Below is the history of my career path.
In 1980 I graduated from HSU with a BS in Environmental Resources Engineering. While waiting a few months for a job offer to come through, I performed contract work for Humboldt County, working on a solid waste management plan. The first plan was developed almost directly from the textbook examples found in the ERE curriculum.
In December 1980, I moved to Anchorage, Alaska, where I worked as a Design Engineer for the Alaska Area Native Health Service (ANS), a section of the U.S. Public Health Service. I developed designs and specifications for water supply, sewage treatment and solid waste management systems for housing projects in Alaskan native villages. I also studied for and passed the registration exam in civil engineering.
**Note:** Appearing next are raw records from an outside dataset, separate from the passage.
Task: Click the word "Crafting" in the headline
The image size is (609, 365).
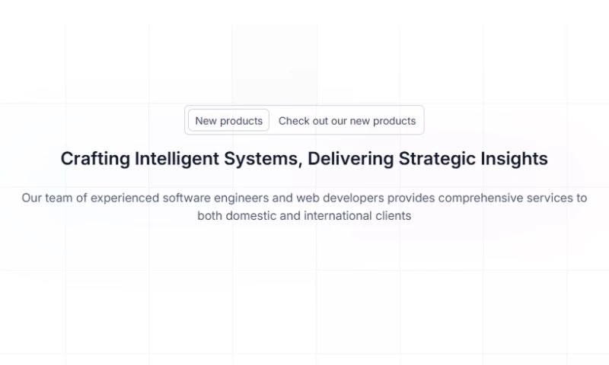Action: click(x=95, y=158)
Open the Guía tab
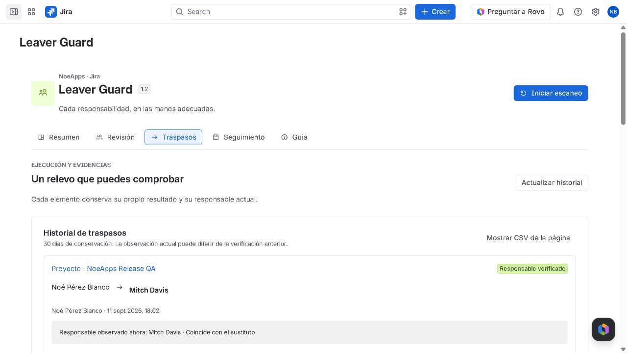 (x=294, y=137)
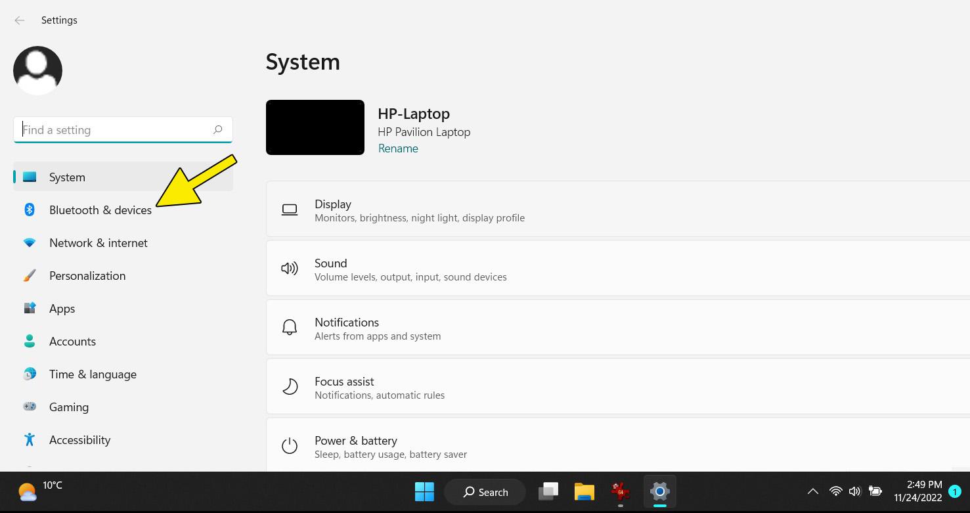
Task: Click the Focus assist crescent moon icon
Action: click(x=290, y=386)
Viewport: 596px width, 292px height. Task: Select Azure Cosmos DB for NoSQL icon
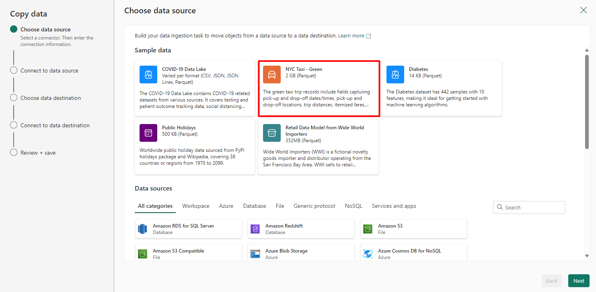pyautogui.click(x=368, y=254)
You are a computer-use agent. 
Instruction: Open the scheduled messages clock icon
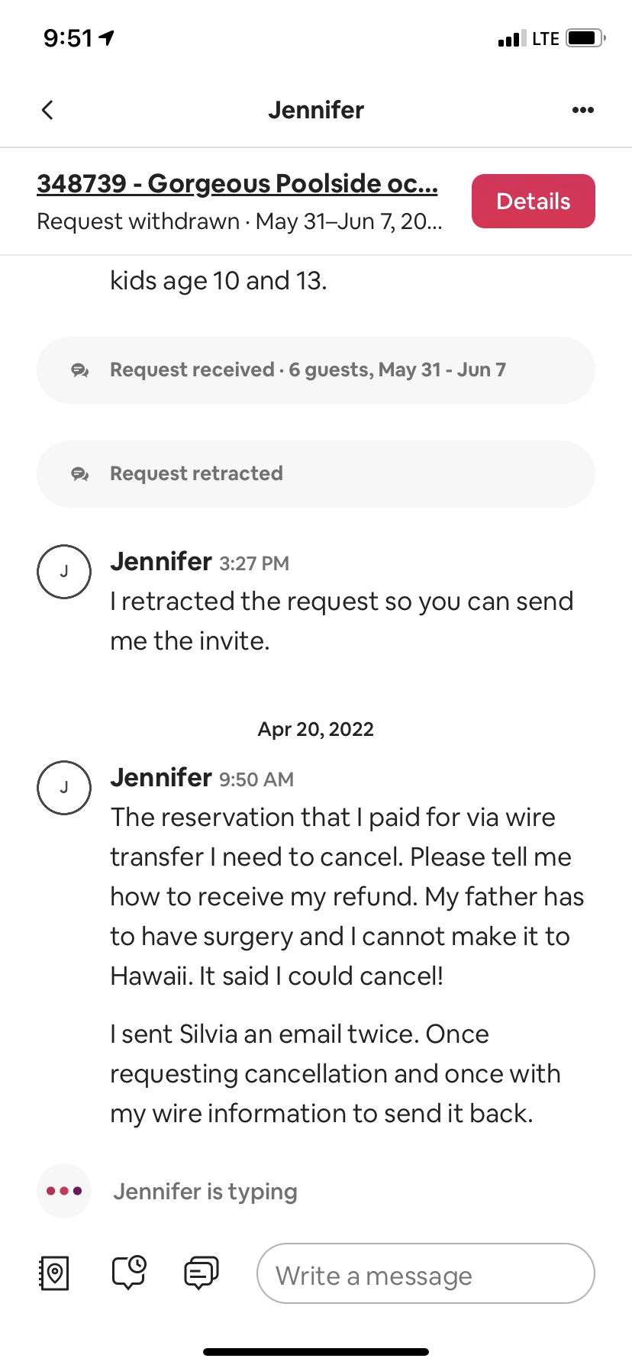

All of my work at the ANS was directly related to the water resources and water quality coursework at Humboldt State.
After about 4 years, I was promoted and transferred to the Alaska Regional Office of the Department of Housing and Urban Development (HUD), where I served as the General Engineer for the office. For this job I traveled extensively around the state of Alaska to visit village housing projects, many of which were also served by its sister program in the ANS. This job greatly expanded my knowledge of construction, heat and mass transfer, and public service.
In 1986 I was married, and when my husband’s company transferred him to Vancouver, Washington, we moved to nearby Portland, Oregon. I initially transferred to the local HUD office, but shortly after arriving secured a job with the Portland District Army Corps of Engineers in Waterways Maintenance. I started learning the dredging business, which is very much an application of pumps, soil mechanics, and open channel and pipe flow. In addition, the environmental assessment and water quality courses I took at HSU helped me to understand and avoid environmental impacts and to assess sediment contamination pathways. All that organic chemistry had a real-world application!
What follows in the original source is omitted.